Any given line within a file might use quoted strings ("foo",123,"bar") or unquoted (foo,123,bar). I haven't yet encountered any where it's mixed within a given line (i.e. "foo",123,bar) but it's probably in there.
Strings may include internal newline, quote, and/or comma character(s).
Strings may include comma separated numbers.
Data files can be very large (millions of rows), so this needs to still be reasonably fast.
I'm using Ruby FasterCSV (known as just CSV in 1.9), but the question should be language-agnostic.
My guess is that a solution will require preprocessing substitution with unambiguous record separator / quote characters (eg ASCII RS, STX). I've started a bit here but it doesn't work for everything I get.

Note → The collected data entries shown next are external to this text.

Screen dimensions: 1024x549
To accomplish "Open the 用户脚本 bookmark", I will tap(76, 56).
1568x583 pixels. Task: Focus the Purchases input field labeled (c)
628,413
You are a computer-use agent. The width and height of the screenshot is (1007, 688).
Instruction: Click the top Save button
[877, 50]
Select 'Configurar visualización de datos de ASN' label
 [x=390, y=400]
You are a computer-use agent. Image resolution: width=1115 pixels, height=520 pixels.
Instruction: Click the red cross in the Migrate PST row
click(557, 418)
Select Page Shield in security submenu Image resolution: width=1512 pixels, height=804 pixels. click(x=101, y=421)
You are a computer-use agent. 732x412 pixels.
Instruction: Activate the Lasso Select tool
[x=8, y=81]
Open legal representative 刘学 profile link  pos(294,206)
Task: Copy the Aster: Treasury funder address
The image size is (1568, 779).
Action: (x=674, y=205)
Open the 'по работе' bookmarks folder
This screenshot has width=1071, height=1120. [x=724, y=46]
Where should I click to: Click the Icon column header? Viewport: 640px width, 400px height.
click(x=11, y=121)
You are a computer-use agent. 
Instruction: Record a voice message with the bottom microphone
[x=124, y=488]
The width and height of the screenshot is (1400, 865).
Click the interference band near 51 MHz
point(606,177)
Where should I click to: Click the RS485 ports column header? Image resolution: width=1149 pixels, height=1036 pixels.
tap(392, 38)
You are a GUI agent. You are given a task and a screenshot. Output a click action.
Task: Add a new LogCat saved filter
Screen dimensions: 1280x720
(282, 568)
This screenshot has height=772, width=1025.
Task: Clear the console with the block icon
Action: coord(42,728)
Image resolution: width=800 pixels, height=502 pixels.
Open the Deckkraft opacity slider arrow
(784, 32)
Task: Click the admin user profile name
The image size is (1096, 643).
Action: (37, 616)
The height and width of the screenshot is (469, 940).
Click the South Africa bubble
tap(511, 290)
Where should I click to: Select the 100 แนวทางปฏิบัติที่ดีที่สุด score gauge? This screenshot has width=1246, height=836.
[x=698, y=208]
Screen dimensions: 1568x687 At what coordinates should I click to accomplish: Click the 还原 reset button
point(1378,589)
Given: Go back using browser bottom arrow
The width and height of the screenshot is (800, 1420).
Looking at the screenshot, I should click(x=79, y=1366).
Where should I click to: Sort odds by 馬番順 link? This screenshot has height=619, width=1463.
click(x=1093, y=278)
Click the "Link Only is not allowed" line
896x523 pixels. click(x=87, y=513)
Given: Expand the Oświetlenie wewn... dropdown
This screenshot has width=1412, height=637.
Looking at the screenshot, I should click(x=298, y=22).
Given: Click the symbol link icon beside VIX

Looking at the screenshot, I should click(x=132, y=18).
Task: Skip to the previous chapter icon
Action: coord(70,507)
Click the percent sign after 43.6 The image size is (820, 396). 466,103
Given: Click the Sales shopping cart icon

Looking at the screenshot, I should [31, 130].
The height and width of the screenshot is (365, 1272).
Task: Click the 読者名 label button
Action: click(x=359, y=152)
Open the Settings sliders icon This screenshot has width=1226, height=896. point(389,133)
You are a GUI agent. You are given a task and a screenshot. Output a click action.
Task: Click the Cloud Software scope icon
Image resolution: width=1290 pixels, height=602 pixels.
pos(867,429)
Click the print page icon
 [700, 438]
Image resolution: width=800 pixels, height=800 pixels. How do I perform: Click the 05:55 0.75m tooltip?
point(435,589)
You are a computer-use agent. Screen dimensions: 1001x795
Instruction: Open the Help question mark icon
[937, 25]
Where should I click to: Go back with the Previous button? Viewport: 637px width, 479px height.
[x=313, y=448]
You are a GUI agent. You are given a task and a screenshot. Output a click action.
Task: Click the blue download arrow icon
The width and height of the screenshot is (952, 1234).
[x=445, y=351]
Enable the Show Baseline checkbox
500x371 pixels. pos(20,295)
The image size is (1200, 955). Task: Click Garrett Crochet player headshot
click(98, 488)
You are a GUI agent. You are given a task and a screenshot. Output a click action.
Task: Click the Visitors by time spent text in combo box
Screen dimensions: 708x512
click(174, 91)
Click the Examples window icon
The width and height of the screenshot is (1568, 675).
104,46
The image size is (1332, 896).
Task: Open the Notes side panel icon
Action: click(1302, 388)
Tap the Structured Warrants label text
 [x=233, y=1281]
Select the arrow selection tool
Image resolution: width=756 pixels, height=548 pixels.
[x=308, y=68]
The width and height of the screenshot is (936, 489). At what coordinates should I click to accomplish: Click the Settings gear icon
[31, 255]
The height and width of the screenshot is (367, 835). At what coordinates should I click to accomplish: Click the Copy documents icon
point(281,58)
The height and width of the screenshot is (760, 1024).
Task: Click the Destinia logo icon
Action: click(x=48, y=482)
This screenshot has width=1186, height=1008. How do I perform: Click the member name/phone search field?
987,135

How can I process this kind of dirty data robustly?
ETA: Here's a simplified example of what may be in single file:
"this","is",123,"a","normal","line"
"line","with "an" internal","quote"
"short line","with
an
"internal quote", 1 comma and
linebreaks"
un "quot" ed,text,with,1,2,3,numbers
"quoted","number","series","1,2,3"
"invalid \xAB utf-8"
It is possible to subclass Ruby's File to process each line of the the CSV file before it is passed to the Ruby's CSV parser. For example, here's how I used this trick to replace non-standard backslash-escaped quotes \" with standard double-quotes ""
class MyFile < File
def gets(*args)
line = super
if line != nil
line.gsub!('\\"','""') # fix the \" that would otherwise cause a parse error
end
line
end
end
infile = MyFile.open(filename)
incsv = CSV.new(infile)
while row = incsv.shift
# process each row here
end
You could in principle do all sorts of additional processing, e.g. UTF-8 cleanups. The nice thing about this approach is you handle the file on a line by line basis, so you don't need to load it all into memory or create an intermediate file.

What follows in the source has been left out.